Solid waste district educators share lessons
By Carrie Napoleon Post-Tribune correspondent August 25, 2013 10:06PM
Heather Seisel, education coordinator for the Bartholomew County Solid Waste Management District, shows a plastic tub of recycled plastic pellets she passes around to youngsters who participate in her waste district's education programs such as Recycling Superheros. | Carrie Napoleon/For Sun-Times Media
Updated: August 26, 2013 6:18PM
HAMMOND — Solid waste district educators from the north part of the state spent part of the week in Hammond for “Training the Trainers.”
The training session was sponsored by the Lake County Solid Waste Management District and brought together solid waste district educators and the Indiana Department of Environmental Management to learn lesson plans that comply with Department of Education standards.
“There’s an impression some districts are just doing crafty things,” Lisa Perez, IDEM liaison for the Lake County Solid Waste Management District. Perez said the lessons taught by solid waste district educators are more than that and begin to plant the seeds of environmental management in children as young as pre-kindergarten.
Some waste districts are one-person operations, with a director who serves all roles. Others have educators who work within the local school districts. Bringing everyone together helps provide all districts with tools and resources they can use to better educate their residents.
Angela Petyko, educator with the Lake County Solid Waste Management District, said 42 attendees from 28 districts in northern Indiana were participating in the first Training the Trainers event.
Doug Oaks, director of the Fulton County Solid Waste Management District, said his district conducts tours at its recycling facility but currently does little more in the education department.
“In our case, we really don’t have a presence in the school,” Oakes said. He has participated in the education roundtables periodically conducted and is hoping to bring back some of what he learns during the Training the Trainers session to implement in his district.
“I’m so impressed by all of them,” Oakes said.
Attendees watched fellow educators share their successful lesson plans with hands-on demonstrations.

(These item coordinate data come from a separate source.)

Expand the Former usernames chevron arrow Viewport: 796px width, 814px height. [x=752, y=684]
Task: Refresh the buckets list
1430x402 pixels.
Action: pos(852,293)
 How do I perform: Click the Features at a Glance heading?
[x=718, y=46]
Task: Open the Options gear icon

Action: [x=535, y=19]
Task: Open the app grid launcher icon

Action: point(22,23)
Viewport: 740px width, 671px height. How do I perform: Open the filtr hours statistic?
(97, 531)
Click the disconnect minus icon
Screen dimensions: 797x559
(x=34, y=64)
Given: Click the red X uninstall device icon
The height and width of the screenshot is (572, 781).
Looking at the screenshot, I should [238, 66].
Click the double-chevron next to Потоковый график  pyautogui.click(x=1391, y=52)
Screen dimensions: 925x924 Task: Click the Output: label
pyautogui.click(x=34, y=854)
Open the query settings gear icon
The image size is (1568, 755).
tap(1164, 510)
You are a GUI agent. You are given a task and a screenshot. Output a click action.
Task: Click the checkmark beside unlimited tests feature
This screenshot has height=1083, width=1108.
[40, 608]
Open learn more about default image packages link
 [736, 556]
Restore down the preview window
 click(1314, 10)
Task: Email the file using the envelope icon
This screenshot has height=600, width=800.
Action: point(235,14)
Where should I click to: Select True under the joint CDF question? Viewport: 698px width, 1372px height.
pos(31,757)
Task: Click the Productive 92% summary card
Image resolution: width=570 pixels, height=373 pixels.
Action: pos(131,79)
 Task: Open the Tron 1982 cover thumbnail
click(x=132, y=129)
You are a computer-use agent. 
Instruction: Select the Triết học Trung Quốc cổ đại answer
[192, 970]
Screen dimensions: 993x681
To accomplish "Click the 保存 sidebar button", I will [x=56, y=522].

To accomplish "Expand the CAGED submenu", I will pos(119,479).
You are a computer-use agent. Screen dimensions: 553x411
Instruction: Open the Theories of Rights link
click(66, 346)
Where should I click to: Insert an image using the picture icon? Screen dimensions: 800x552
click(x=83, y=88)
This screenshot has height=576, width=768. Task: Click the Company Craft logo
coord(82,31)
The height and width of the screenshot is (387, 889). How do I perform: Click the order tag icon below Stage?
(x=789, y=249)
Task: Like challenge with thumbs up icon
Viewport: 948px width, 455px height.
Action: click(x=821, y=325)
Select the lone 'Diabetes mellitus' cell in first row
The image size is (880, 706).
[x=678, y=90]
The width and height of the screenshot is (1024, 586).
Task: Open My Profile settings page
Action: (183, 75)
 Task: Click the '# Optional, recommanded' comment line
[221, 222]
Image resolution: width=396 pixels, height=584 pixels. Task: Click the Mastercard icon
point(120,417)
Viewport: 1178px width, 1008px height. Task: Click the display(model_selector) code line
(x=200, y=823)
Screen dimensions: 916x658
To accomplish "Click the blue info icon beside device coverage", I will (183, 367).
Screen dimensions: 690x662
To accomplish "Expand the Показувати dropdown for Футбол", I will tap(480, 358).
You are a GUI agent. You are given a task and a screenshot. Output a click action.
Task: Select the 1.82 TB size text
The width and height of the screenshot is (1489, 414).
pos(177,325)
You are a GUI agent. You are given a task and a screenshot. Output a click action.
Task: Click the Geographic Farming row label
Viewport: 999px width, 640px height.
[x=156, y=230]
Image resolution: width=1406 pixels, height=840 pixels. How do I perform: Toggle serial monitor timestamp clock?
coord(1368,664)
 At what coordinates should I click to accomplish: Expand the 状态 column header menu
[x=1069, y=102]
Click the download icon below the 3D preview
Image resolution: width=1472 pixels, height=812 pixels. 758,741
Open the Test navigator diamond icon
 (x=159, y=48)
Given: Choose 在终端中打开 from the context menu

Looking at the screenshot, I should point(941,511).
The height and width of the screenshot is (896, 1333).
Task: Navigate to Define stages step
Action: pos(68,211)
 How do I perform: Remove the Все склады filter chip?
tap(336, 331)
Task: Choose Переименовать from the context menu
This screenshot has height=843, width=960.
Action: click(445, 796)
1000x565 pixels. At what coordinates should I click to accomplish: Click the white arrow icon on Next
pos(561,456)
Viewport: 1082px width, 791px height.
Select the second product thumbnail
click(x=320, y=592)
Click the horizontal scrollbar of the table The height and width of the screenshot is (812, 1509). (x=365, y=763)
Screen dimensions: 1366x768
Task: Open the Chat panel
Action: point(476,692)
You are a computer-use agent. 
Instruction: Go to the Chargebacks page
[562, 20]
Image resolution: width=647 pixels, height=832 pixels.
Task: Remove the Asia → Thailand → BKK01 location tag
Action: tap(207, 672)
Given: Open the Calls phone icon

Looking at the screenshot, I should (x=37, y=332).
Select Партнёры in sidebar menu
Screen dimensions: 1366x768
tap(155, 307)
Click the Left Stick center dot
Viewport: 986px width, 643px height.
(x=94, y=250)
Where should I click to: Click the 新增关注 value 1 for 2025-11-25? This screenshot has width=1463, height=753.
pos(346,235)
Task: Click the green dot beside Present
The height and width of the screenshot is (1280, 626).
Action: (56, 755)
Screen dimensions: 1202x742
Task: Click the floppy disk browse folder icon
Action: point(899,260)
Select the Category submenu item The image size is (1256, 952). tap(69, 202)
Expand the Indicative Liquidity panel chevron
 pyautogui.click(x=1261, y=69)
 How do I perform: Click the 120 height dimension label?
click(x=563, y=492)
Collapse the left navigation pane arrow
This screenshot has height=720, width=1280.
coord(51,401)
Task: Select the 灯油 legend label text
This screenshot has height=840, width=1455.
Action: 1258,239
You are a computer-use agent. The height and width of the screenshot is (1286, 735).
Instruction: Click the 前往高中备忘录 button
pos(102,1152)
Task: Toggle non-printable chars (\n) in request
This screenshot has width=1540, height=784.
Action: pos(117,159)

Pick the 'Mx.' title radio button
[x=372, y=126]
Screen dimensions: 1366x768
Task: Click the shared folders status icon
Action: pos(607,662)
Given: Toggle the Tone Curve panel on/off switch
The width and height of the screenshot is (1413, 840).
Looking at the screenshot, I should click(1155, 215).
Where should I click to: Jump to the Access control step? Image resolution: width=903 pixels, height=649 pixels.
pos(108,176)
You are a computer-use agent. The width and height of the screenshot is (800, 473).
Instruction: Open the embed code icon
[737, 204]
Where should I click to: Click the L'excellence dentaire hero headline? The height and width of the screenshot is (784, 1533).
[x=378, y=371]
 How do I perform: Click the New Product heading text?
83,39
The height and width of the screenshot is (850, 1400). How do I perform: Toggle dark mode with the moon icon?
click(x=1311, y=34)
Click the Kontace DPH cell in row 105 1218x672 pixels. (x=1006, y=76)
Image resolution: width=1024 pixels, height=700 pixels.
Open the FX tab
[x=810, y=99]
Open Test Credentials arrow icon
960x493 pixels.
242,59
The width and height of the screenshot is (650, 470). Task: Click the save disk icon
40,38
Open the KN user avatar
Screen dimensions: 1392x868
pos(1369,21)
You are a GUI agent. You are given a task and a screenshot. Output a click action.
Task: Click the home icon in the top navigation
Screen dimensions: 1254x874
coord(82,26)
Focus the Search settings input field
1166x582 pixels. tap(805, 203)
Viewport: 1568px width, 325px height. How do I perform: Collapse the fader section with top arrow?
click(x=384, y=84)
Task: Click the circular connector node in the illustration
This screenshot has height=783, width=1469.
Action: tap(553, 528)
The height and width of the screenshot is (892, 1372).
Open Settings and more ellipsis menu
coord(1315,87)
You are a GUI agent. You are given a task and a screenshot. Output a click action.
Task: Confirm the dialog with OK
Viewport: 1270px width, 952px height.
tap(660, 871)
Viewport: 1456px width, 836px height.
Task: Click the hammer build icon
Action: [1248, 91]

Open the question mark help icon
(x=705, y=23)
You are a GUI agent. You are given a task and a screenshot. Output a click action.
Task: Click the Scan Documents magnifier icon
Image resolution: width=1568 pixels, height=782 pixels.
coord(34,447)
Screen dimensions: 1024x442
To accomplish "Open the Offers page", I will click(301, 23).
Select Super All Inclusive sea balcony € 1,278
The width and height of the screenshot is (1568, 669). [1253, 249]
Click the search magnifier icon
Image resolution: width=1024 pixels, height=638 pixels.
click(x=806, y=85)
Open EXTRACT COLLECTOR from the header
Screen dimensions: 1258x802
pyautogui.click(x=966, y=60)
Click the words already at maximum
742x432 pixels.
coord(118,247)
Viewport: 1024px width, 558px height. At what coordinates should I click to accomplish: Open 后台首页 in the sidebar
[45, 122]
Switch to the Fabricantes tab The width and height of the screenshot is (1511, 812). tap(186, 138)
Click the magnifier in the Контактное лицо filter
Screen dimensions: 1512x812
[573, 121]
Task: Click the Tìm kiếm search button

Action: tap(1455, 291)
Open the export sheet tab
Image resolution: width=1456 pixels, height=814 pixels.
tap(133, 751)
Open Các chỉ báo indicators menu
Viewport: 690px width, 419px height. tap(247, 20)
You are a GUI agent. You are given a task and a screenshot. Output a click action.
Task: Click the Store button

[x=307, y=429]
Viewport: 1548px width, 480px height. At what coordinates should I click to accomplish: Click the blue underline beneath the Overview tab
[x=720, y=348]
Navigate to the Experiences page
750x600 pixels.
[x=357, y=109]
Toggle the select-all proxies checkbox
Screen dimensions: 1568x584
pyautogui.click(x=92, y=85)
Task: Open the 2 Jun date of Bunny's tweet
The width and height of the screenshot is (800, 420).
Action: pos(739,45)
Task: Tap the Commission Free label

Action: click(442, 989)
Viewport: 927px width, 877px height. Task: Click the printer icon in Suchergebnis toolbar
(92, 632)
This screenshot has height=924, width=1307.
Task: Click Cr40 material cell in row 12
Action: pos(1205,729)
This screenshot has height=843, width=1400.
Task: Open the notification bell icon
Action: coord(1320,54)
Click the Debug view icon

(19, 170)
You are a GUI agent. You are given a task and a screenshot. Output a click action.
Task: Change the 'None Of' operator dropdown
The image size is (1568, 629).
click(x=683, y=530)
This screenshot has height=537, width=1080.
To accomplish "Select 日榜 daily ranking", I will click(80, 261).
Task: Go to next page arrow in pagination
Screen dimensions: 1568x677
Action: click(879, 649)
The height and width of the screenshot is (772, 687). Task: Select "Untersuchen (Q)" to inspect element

Heather Seisel, education coordinator for the Bartholomew County Solid Waste Management District, shared “Recycling Superheroes” with the group, a program geared toward pre-kindergarten through second grade students. She said the key to reaching the younger children with the reduce, reuse, recycle message is participation. Part of the lesson plan includes reenacting what happens at the recycling center, sorting a pile of “garbage,” cleaned recyclables, into the pile they would go in at the center: glass, plastic, metal, paper and books.
Abe Paluch, outreach educator of the Recycling and Waste Reduction District of Porter County, said engaging children is the biggest challenge in education outreach.
“The biggest challenge with kids is to get their attention and get them excited. Once they are having fun their minds are open to new messages,” Paluch said.
He said his district is looking at ways to incorporate social media into sharing the message to expand the number of people they are able to reach.
“Using social media to promote the message is a more efficient way to communicate,” Paluch said.